Le procès a été intenté par trois adolescents du Tennessee, accompagnés de leurs parents, ainsi que par des groupes de défense des droits civiques, dont l'ACLU. Il est soutenu par l’administration Biden, ce qui est essentiel.

Cependant, après les plaidoiries de mercredi, il semble que le tribunal maintiendra probablement les interdictions imposées par l'État aux soins d'affirmation de genre. Les républicains ont clairement exprimé leurs intentions en ciblant les droits des trans, notamment en se penchant devant les représentants. Nancy Macé, qui n'a pas perdu de temps pour introduire une mesure relative aux toilettes au Congrès à l'arrivée des nouveaux élus Sarah McBride, le premier membre ouvertement trans du corps. Les démocrates ont considéré cette cascade comme une diversion, suivant l’exemple de McBride elle-même.

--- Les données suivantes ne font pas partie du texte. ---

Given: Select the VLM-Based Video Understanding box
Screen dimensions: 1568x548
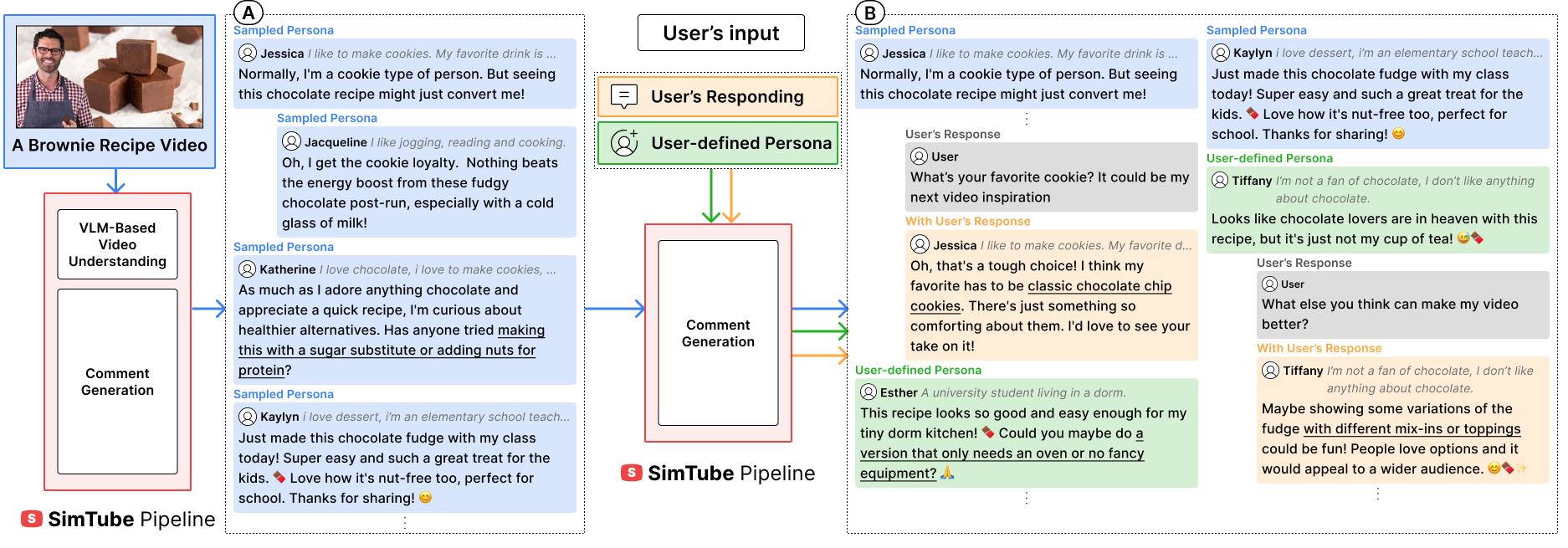Looking at the screenshot, I should [117, 244].
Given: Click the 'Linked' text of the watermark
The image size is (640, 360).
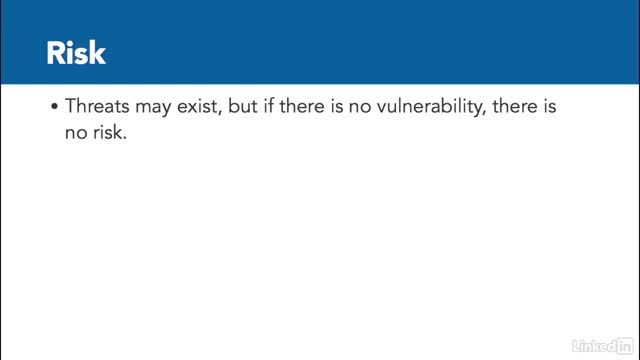Looking at the screenshot, I should point(594,347).
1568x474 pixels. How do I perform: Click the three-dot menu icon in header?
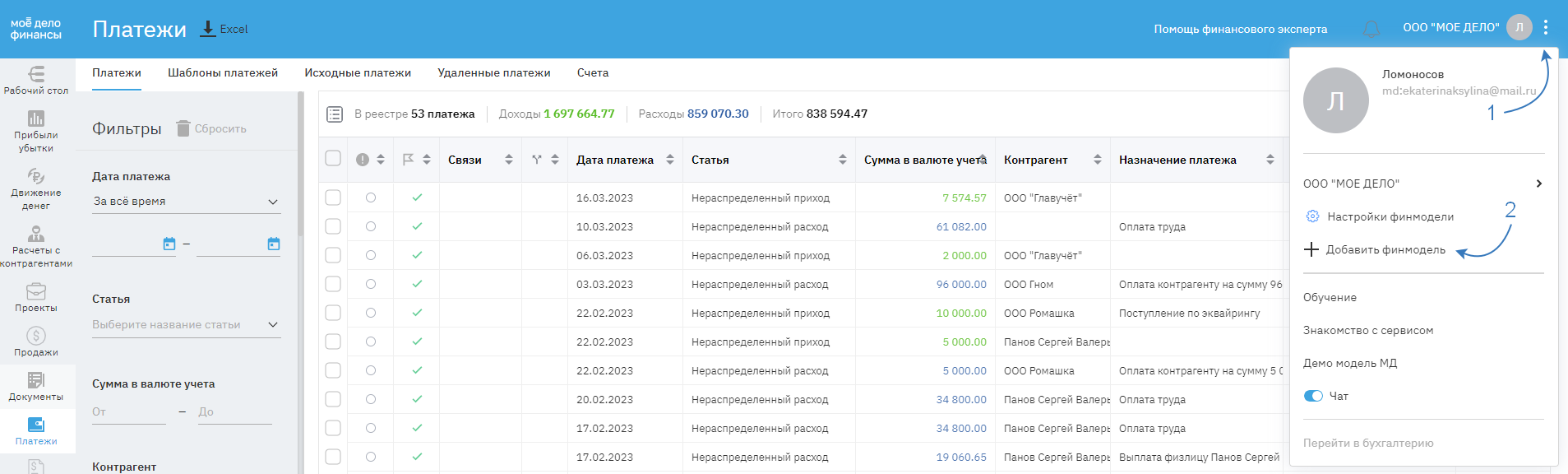coord(1546,27)
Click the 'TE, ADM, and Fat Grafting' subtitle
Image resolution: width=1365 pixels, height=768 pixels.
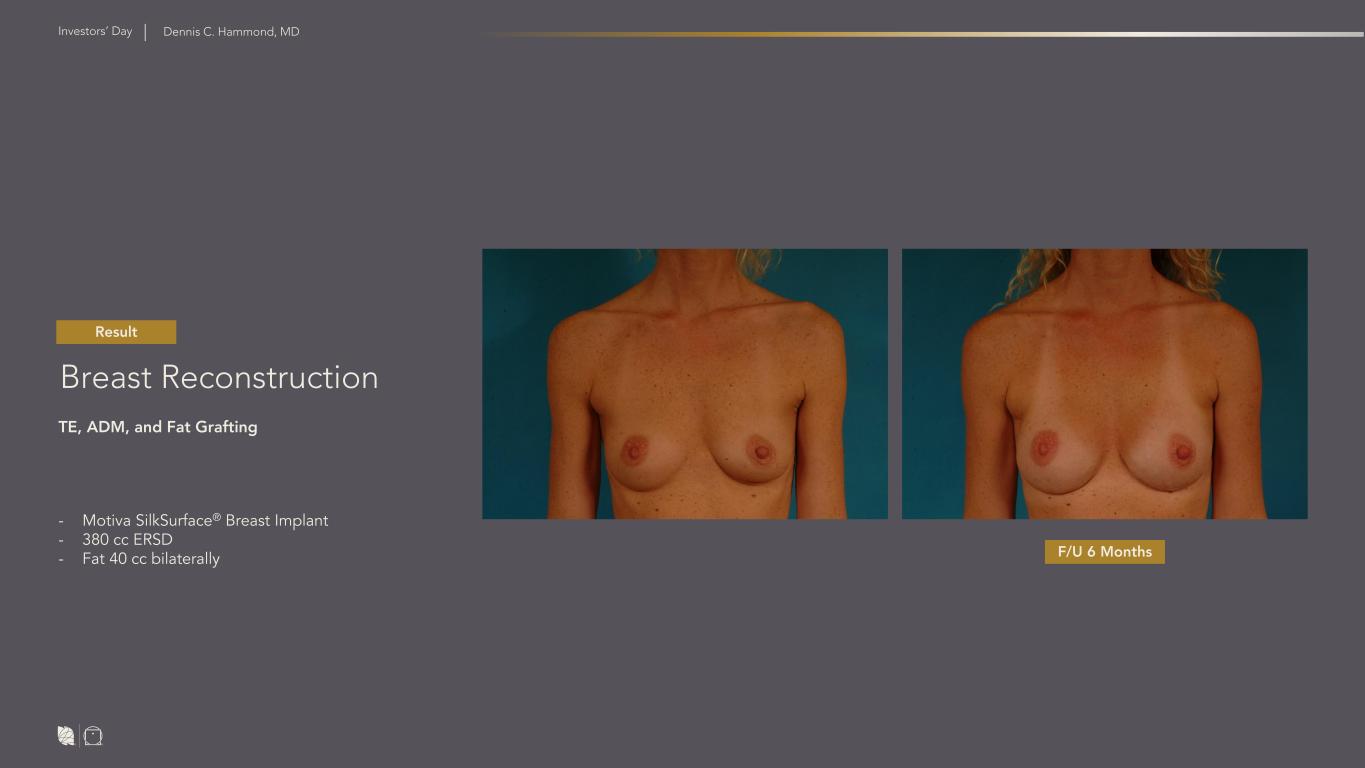click(x=158, y=427)
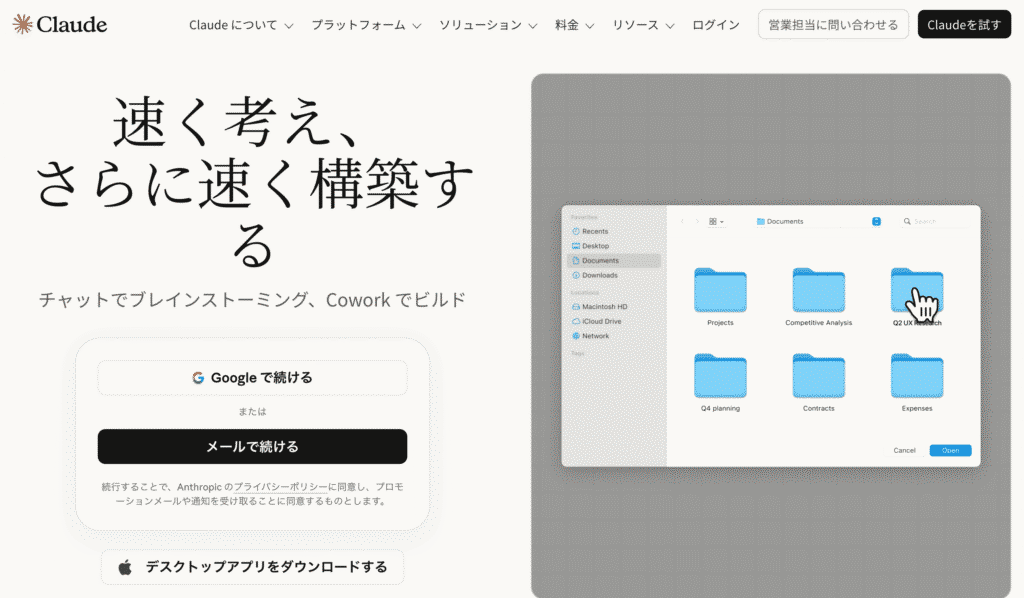Click the ログイン link
This screenshot has width=1024, height=598.
tap(716, 25)
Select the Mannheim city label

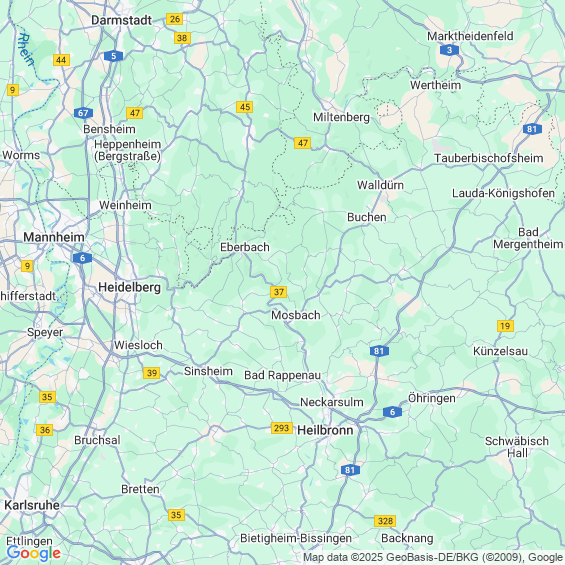(54, 237)
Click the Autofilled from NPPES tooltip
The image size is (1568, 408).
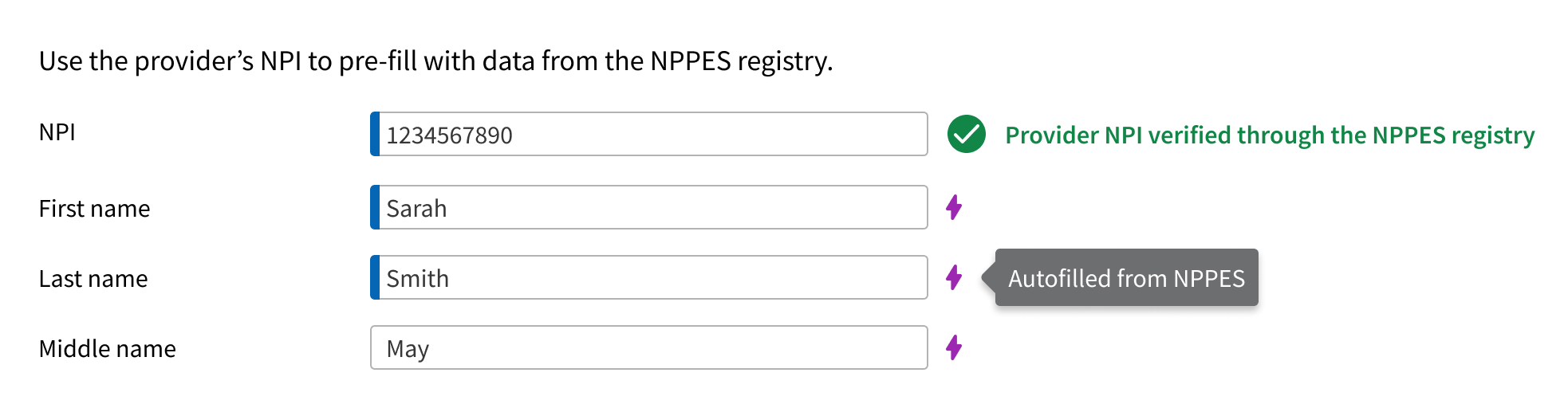point(1126,277)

Mais il y a bien plus à jouer ici. À la suite de la victoire choquante de Trump en 2016, l’essentiel de l’énergie de la résistance s’est dirigé vers le Parti démocrate. Cette fois, l’espace de dissidence semble beaucoup plus fluide. Les démocrates décident désormais qui ils veulent être. Et permettre que la question des droits des transgenres les déchire, comme les Républicains l’espèrent, serait une grave erreur.

Lorsque Poutine a lancé sa croisade anti-LGBTQ+, ses opposants n’ont pas cherché à savoir s’il avait raison. Ils lui ont tenu tête, de toutes les manières possibles. Beaucoup ont pris le courage de s’exprimer dans une société qui ne les comprenait pas pleinement. Des alliés, comme le légendaire journaliste Eugène Albats, a commencé à aborder la question avec attention et sympathie. «Cette notion selon laquelle vous devez défendre vos plus vulnérables, c'est extrêmement important, vous devez le faire», m'a-t-elle dit lors de notre conversation le mois dernier.

Les Républicains se sentent renforcés par la victoire de Trump. Le fait que de nombreux démocrates flirtent avec certaines de ses idées les plus basses sape les avertissements mêmes qu’ils ont passé des années à télégraphier au pays concernant sa nature autoritaire. L’autoritarisme ne peut prospérer sans la création d’ennemis internes, qu’il s’agisse de personnes trans ou de migrants. Les serviteurs de Trump s’en prendront à eux tous ; Les démocrates ne devraient pas aider la cause.